» **EXERCISE**:
Below are records. Copy every line with "Hava" in it.

Dataset entries:
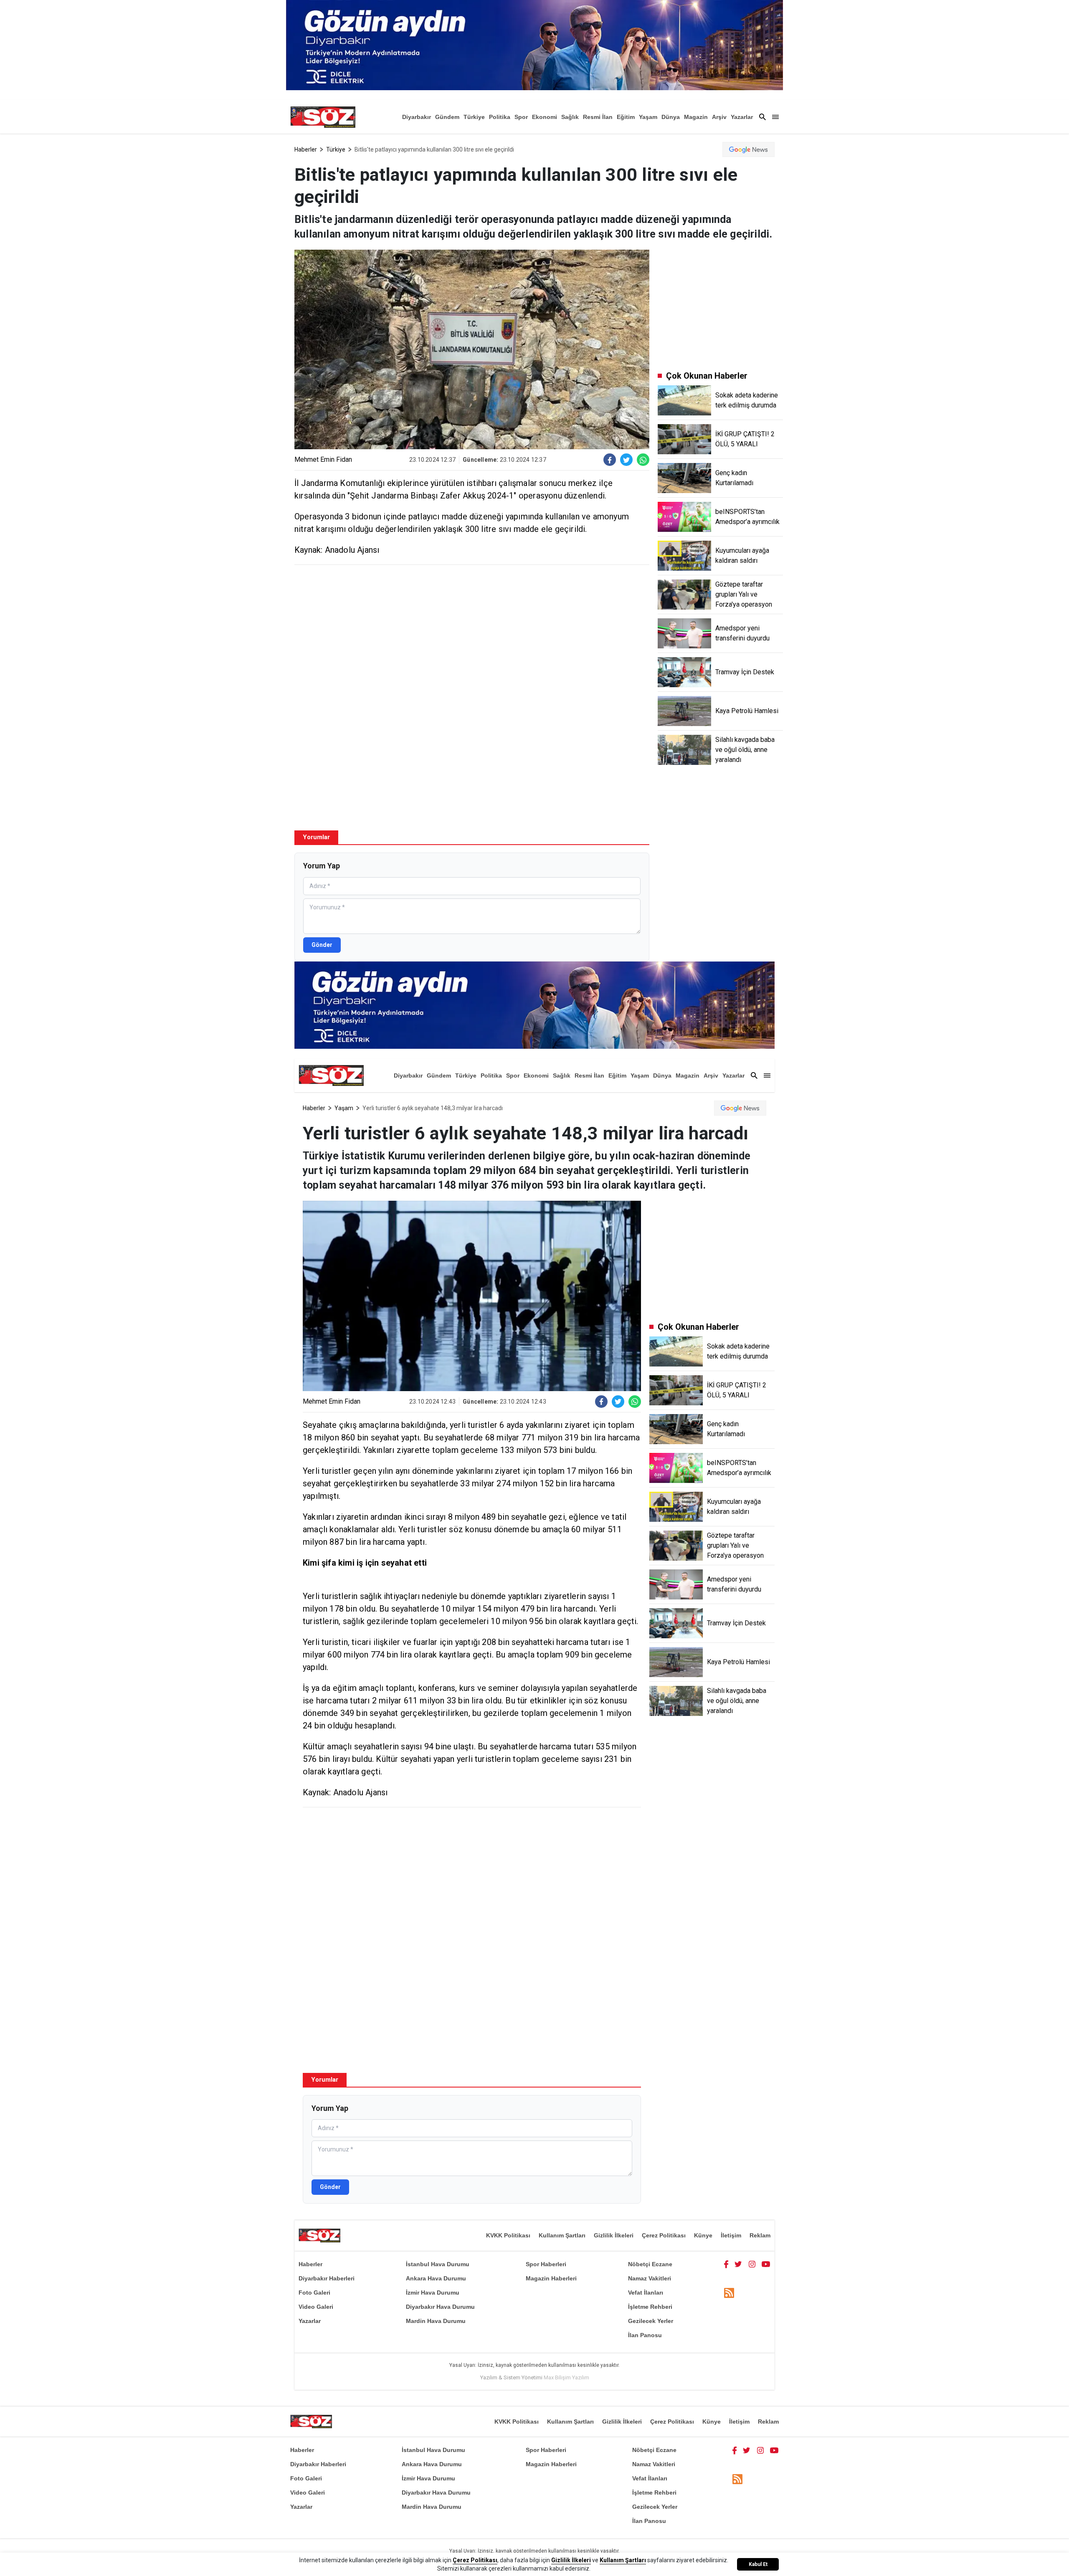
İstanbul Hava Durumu (437, 2264)
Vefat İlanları (645, 2292)
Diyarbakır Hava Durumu (440, 2306)
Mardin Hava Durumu (436, 2321)
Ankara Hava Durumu (436, 2278)
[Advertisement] (471, 631)
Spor (521, 117)
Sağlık (570, 117)
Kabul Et (758, 2564)
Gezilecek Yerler (650, 2321)
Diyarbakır (416, 117)
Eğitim (626, 117)
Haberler (305, 149)
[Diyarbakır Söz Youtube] (766, 2264)
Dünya (670, 117)
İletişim (731, 2235)
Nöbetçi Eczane (650, 2264)
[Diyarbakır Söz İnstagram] (752, 2264)
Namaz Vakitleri (649, 2278)
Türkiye (474, 117)
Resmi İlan (598, 117)
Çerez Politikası (664, 2235)
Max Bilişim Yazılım (566, 2377)
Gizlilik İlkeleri (613, 2235)
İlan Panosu (645, 2335)
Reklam (760, 2235)
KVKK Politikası (508, 2235)
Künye (703, 2235)
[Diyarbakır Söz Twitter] (738, 2264)
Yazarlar (742, 117)
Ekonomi (544, 117)
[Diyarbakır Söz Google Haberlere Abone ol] (748, 149)
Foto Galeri (314, 2292)
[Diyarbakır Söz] (322, 116)
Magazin (696, 117)
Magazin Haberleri (551, 2278)
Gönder (322, 944)
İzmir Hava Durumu (432, 2292)
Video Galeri (316, 2306)
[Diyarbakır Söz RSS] (729, 2293)
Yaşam (648, 117)
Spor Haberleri (546, 2264)
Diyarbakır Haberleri (327, 2278)
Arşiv (719, 117)
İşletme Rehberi (650, 2306)
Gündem (447, 117)
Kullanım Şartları (562, 2235)
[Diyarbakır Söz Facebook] (726, 2264)
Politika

» **YOUR SOLUTION**:
İstanbul Hava Durumu (437, 2264)
Diyarbakır Hava Durumu (440, 2306)
Mardin Hava Durumu (436, 2321)
Ankara Hava Durumu (436, 2278)
İzmir Hava Durumu (432, 2292)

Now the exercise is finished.